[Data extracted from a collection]

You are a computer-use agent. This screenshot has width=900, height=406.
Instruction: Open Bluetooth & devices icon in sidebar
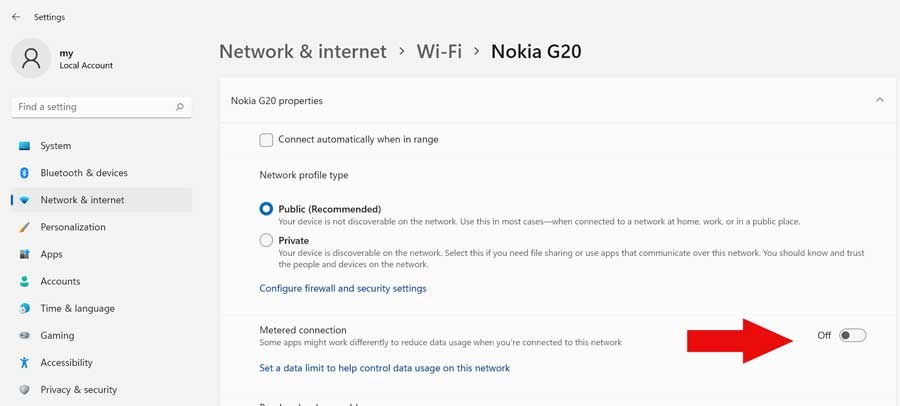(x=24, y=173)
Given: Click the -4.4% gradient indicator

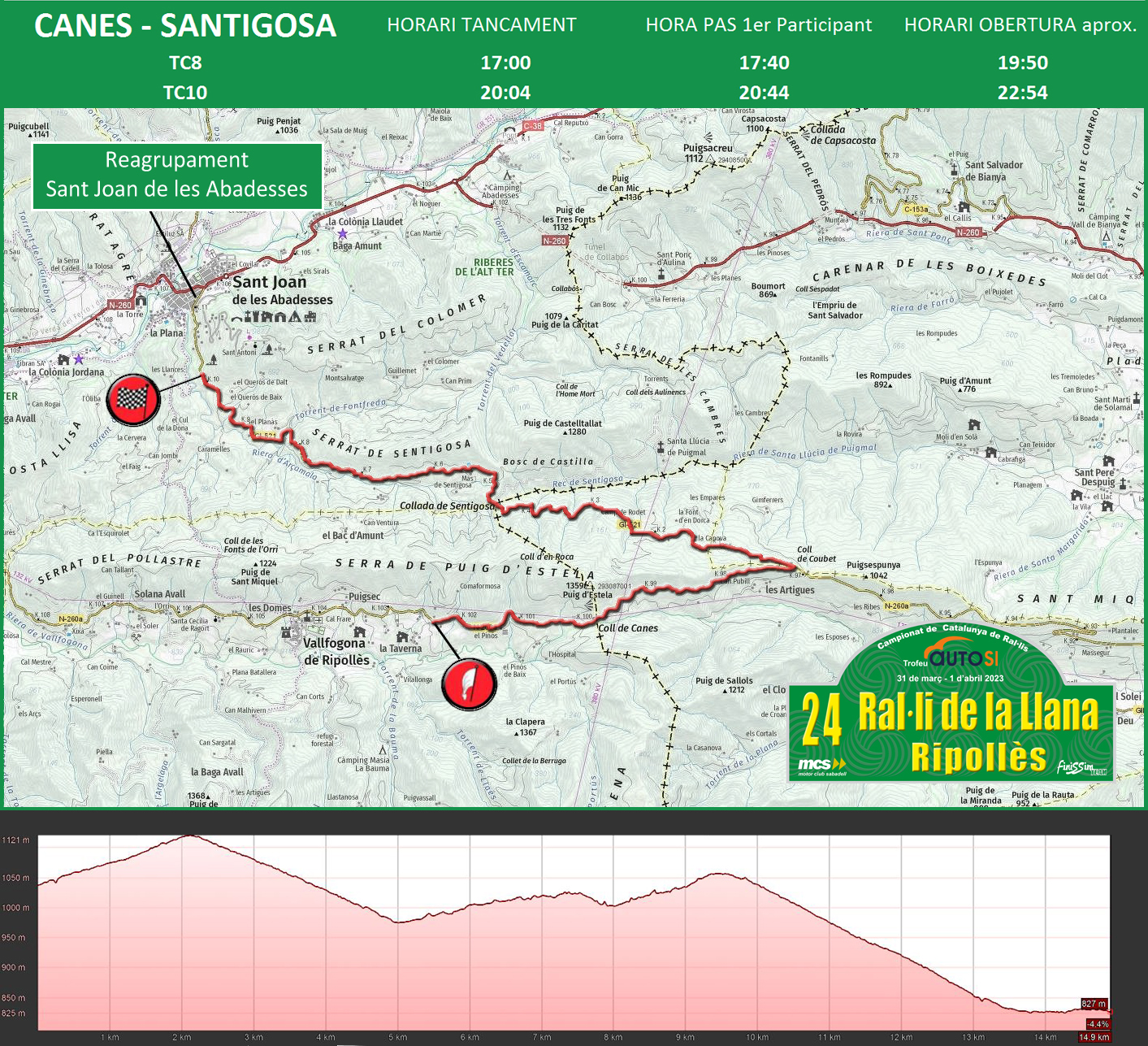Looking at the screenshot, I should 1097,1024.
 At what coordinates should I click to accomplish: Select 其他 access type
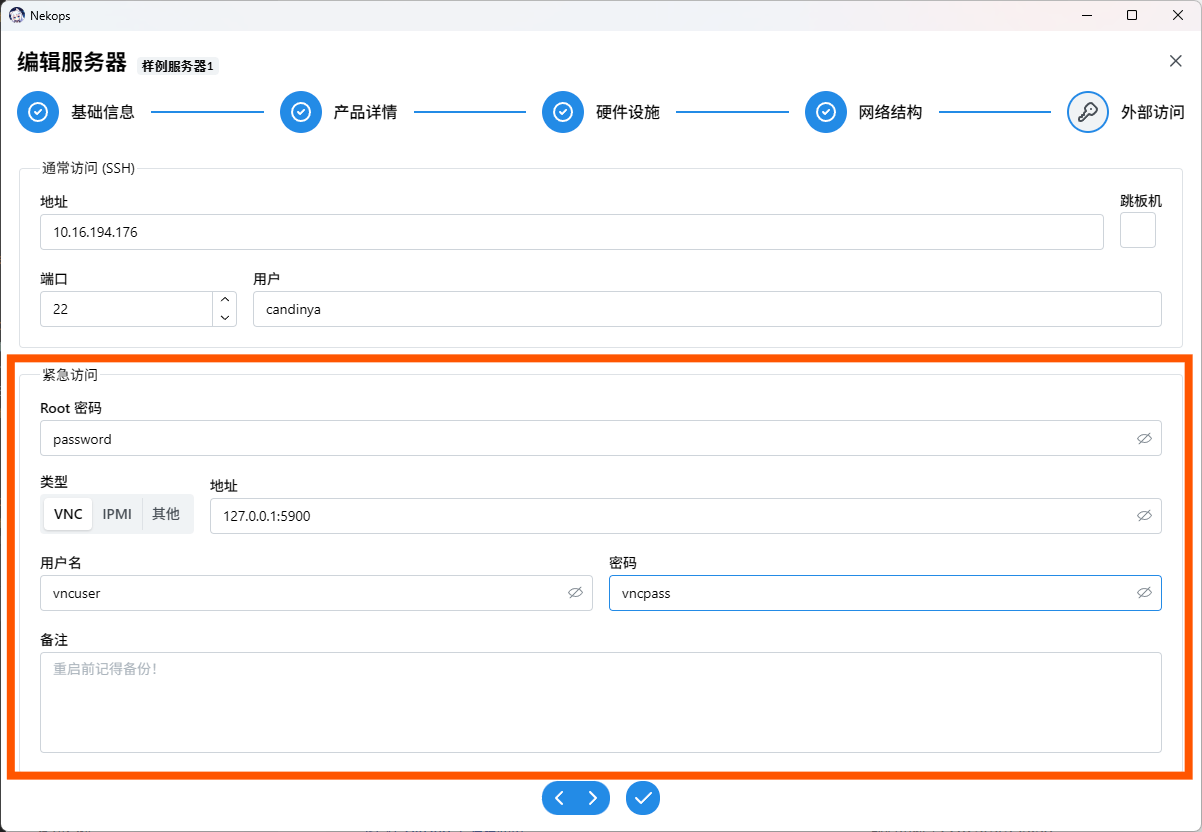point(166,514)
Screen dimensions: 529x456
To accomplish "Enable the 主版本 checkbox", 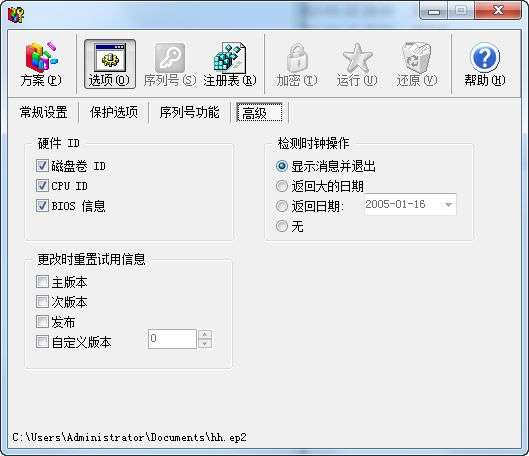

Work order:
What the reply must contain is an exact transcription of the data above and none of its pictures.

Written response:
You are a computer-use agent. This screenshot has width=900, height=406.
Instruction: Open Bluetooth & devices icon in sidebar
(x=24, y=173)
Given: Click the -4.4% gradient indicator

Looking at the screenshot, I should 1097,1024.
 At what coordinates should I click to accomplish: Select 其他 access type
point(166,514)
Screen dimensions: 529x456
To accomplish "Enable the 主版本 checkbox", 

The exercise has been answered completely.